Reproduce every one of the entries below verbatim, line for line.

(Extracted entries)
>> start
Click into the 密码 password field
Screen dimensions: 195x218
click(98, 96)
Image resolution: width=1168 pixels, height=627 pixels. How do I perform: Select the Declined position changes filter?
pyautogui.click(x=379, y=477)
>> end
THE ANSWER =
Click into the 密码 password field
Screen dimensions: 195x218
click(98, 96)
Image resolution: width=1168 pixels, height=627 pixels. How do I perform: Select the Declined position changes filter?
pyautogui.click(x=379, y=477)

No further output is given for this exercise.